Enrollment in religious, cost-share ministries is on the rise.
The groups, which are typically backed by small Mennonite churches, pool their money to cover medical costs for members.
Joann Volk, a research professor who studies the health care insurance market at Georgetown University, said the alternative plans tend to be popular among patients seeking a more affordable option than health insurance.
With Floridians facing higher premiums and dropped coverage for Obamacare plans, due to uncertainty around the Affordable Care Act marketplace, Volk said cost-sharing plans could become more popular — but with consequences.
Research from the Commonwealth Fund shows religious, cost-sharing plans have fewer consumer protections because they are largely unregulated and do not guarantee payment of claims.

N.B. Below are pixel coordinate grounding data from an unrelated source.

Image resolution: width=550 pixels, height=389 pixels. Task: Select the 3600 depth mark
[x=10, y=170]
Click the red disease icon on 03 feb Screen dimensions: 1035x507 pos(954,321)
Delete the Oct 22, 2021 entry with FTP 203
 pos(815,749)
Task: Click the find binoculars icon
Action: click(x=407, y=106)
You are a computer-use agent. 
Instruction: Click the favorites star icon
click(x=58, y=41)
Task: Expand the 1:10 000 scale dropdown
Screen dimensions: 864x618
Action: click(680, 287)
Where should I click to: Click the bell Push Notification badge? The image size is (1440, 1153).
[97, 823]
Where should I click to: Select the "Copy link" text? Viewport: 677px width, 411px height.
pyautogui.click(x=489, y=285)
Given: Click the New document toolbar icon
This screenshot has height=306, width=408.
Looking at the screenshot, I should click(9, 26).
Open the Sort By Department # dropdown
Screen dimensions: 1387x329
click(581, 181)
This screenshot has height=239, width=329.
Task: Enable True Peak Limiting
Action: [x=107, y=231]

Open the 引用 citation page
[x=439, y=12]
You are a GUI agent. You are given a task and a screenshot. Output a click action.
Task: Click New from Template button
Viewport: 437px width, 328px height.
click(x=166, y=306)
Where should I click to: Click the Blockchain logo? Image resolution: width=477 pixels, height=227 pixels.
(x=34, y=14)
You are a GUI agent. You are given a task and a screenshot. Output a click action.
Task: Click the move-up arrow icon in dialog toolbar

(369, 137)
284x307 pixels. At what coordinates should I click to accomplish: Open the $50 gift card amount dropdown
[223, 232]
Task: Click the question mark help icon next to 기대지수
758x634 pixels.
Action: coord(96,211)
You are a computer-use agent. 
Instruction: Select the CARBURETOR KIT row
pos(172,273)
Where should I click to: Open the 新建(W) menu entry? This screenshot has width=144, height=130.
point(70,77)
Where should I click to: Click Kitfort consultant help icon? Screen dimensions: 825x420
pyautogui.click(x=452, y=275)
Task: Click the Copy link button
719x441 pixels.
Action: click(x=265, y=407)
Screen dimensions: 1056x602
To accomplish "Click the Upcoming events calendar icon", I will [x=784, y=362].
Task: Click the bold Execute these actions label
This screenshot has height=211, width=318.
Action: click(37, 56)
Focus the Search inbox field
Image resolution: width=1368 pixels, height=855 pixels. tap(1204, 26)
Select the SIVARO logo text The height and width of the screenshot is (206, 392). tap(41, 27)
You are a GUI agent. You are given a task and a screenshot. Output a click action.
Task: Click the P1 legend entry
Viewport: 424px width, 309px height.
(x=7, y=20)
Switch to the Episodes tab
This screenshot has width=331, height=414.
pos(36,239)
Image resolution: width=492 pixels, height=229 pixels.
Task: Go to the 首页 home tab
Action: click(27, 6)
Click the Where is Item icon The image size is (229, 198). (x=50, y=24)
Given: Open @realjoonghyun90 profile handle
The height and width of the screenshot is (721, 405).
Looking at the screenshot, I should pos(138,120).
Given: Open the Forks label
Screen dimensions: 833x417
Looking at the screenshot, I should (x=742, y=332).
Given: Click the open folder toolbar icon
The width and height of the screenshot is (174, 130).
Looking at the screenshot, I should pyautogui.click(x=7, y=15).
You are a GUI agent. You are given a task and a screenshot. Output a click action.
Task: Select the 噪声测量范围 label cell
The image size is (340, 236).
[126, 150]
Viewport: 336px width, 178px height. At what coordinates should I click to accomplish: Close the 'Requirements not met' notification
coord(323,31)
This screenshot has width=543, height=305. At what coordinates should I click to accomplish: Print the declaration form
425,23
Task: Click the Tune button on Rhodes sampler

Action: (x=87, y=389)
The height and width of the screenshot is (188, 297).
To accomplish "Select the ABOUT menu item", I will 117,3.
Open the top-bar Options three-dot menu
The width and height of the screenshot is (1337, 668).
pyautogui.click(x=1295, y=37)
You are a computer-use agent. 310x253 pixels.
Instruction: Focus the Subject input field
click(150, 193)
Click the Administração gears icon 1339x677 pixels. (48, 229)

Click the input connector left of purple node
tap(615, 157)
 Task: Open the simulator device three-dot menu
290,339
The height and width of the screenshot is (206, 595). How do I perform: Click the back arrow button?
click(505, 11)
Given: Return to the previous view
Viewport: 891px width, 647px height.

"They're very different in that they're not even insurance. There's no guarantee that anyone's claims will ever be paid," she said.
She said there have been cases, like maternal care for a pregnancy out of wedlock or an abortion for a non-viable pregnancy, where claims are denied by religious cost shares because the care is against the group's religious views.
And research shows there are other major shortfalls.
For example, the ministries don't have to prove they are financially solvent and they are not required to cover essential benefits.
Florida lawmakers tried this year to make it legal for insurance agents to sell the cost-sharing plans while remaining exempt from the state insurance code, but the bill stalled in the House. The legislative session is scheduled to end today.